----- Available records

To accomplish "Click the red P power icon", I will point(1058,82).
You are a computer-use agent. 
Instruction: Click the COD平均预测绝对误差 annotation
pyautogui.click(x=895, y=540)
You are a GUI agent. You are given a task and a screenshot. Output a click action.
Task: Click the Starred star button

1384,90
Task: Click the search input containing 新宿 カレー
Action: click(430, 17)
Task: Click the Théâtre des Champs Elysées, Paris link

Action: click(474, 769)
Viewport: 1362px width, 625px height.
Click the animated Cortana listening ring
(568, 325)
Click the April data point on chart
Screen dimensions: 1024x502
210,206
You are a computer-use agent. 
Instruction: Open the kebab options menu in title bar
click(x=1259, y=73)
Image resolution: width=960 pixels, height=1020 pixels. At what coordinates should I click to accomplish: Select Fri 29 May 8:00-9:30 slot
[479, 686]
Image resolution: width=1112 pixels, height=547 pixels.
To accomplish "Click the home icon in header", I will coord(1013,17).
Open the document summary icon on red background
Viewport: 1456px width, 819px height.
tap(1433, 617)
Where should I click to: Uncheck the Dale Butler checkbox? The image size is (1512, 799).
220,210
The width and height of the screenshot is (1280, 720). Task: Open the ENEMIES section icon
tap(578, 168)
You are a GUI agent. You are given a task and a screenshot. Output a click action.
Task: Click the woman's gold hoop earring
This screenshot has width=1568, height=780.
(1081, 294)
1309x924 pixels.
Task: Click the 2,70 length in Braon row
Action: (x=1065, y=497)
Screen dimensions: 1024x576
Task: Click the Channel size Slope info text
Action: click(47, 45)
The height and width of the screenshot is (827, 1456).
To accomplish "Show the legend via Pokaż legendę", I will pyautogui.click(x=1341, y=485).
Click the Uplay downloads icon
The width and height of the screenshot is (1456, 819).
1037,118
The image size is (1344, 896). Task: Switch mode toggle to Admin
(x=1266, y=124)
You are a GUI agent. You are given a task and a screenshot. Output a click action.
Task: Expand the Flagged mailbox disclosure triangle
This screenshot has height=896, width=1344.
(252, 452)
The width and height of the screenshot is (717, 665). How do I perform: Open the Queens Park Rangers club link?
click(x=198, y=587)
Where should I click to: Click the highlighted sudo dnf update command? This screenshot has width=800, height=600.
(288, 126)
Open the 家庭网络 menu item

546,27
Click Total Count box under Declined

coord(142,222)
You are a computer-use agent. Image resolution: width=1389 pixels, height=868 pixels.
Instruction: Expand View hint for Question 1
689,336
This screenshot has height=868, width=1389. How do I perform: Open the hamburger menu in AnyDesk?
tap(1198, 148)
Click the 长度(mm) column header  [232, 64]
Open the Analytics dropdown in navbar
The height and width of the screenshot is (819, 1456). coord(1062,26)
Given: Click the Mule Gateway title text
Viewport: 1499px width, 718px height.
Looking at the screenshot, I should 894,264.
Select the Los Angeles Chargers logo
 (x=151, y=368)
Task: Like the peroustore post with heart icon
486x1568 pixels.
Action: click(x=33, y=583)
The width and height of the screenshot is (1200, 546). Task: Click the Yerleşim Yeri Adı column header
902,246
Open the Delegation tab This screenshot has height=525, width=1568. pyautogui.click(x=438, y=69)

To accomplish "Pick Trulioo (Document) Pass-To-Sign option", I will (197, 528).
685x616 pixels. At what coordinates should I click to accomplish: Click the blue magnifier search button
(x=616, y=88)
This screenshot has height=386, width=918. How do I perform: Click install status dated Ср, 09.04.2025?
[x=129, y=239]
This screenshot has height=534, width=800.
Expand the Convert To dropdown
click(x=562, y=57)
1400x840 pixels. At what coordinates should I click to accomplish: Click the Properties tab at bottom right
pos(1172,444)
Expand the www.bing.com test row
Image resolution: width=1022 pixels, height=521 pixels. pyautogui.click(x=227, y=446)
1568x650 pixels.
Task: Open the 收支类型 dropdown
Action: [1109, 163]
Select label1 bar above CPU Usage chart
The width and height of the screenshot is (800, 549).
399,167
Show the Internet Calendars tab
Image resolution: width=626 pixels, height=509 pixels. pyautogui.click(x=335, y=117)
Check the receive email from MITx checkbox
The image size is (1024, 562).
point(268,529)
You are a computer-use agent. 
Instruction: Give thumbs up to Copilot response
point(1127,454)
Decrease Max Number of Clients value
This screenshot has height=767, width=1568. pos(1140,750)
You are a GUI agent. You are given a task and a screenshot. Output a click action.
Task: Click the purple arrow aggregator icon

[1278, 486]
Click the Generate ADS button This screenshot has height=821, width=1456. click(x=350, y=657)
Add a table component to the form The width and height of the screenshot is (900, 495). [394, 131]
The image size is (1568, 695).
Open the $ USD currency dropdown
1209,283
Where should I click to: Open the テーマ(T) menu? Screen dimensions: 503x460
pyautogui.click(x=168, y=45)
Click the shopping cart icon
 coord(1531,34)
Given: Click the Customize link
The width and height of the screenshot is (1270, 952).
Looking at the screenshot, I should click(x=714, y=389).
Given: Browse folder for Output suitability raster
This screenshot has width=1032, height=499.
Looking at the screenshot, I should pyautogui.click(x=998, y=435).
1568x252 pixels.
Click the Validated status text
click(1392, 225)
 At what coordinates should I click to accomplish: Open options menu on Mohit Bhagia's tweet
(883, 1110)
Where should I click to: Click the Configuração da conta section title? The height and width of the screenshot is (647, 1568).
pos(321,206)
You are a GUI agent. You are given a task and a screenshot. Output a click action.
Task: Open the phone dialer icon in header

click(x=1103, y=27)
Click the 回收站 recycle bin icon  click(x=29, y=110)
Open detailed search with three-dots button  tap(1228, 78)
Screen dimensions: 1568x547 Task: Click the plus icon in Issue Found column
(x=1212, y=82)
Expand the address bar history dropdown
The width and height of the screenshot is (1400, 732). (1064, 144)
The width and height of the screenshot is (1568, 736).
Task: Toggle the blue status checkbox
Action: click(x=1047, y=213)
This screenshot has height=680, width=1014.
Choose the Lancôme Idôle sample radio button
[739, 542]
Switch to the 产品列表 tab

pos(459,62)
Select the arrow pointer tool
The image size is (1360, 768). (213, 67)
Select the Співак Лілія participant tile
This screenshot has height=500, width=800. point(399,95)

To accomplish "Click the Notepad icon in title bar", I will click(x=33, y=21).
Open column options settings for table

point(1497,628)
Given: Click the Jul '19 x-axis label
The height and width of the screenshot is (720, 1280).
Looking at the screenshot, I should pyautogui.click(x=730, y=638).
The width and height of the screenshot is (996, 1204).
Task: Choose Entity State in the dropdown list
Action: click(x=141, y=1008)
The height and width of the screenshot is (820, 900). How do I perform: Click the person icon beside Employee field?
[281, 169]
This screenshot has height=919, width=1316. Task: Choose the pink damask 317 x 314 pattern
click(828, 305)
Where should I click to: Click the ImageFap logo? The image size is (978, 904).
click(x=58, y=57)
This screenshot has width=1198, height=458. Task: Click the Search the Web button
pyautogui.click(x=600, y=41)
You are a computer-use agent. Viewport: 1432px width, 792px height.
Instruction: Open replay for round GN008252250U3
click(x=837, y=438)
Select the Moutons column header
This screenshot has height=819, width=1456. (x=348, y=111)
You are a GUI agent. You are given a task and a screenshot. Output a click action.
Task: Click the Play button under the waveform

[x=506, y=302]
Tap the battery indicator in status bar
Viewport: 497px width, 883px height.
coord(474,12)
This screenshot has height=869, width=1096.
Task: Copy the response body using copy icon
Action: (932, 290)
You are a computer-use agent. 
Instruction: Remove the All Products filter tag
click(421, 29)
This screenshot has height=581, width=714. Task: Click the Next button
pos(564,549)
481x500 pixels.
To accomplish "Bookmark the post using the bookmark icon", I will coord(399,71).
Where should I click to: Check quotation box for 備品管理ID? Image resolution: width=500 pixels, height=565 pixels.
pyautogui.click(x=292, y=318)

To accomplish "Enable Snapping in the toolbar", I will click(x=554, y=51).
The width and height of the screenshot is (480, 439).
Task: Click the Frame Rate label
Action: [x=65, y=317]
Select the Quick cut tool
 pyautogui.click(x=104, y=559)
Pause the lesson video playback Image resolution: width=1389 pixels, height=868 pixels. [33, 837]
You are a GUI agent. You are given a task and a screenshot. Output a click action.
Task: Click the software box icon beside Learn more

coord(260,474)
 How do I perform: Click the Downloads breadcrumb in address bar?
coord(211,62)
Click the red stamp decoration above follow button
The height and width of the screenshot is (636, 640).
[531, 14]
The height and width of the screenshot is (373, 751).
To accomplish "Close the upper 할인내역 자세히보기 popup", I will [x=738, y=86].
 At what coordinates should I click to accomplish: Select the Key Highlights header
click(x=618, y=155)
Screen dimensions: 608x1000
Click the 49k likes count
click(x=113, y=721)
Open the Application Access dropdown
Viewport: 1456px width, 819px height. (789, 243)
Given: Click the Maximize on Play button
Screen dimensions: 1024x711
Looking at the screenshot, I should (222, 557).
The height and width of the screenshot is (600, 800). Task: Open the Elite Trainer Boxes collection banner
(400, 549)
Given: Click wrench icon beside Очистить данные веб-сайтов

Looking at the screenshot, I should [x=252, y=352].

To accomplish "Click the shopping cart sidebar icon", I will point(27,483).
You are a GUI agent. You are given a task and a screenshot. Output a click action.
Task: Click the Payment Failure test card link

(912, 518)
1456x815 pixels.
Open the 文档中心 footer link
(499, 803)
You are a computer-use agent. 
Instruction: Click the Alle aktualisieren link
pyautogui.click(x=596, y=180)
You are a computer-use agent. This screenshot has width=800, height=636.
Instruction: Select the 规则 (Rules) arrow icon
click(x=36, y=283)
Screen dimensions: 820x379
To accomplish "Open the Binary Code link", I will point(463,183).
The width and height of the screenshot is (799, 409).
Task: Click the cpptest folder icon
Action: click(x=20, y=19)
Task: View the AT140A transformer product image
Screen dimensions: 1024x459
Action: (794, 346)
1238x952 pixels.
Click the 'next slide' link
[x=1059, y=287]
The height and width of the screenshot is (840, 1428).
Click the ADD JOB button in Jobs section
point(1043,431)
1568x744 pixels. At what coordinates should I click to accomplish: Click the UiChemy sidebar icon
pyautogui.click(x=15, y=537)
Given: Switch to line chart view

----------

- Job
Reproduce the material's lines verbatim, starting at the line containing "1568x252 pixels." and ending at the line containing "pos(321,206)", both included.

- Response to this task
1568x252 pixels.
Click the Validated status text
click(1392, 225)
 At what coordinates should I click to accomplish: Open options menu on Mohit Bhagia's tweet
(883, 1110)
Where should I click to: Click the Configuração da conta section title? The height and width of the screenshot is (647, 1568).
pos(321,206)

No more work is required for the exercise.